• **Description of the task**: Return every line of the rows below verbatim, with no changes.

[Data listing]
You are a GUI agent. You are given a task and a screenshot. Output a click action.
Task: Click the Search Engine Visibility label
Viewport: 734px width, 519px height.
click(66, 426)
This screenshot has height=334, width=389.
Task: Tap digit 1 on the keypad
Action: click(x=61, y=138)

• **Task response**:
You are a GUI agent. You are given a task and a screenshot. Output a click action.
Task: Click the Search Engine Visibility label
Viewport: 734px width, 519px height.
click(66, 426)
This screenshot has height=334, width=389.
Task: Tap digit 1 on the keypad
Action: click(x=61, y=138)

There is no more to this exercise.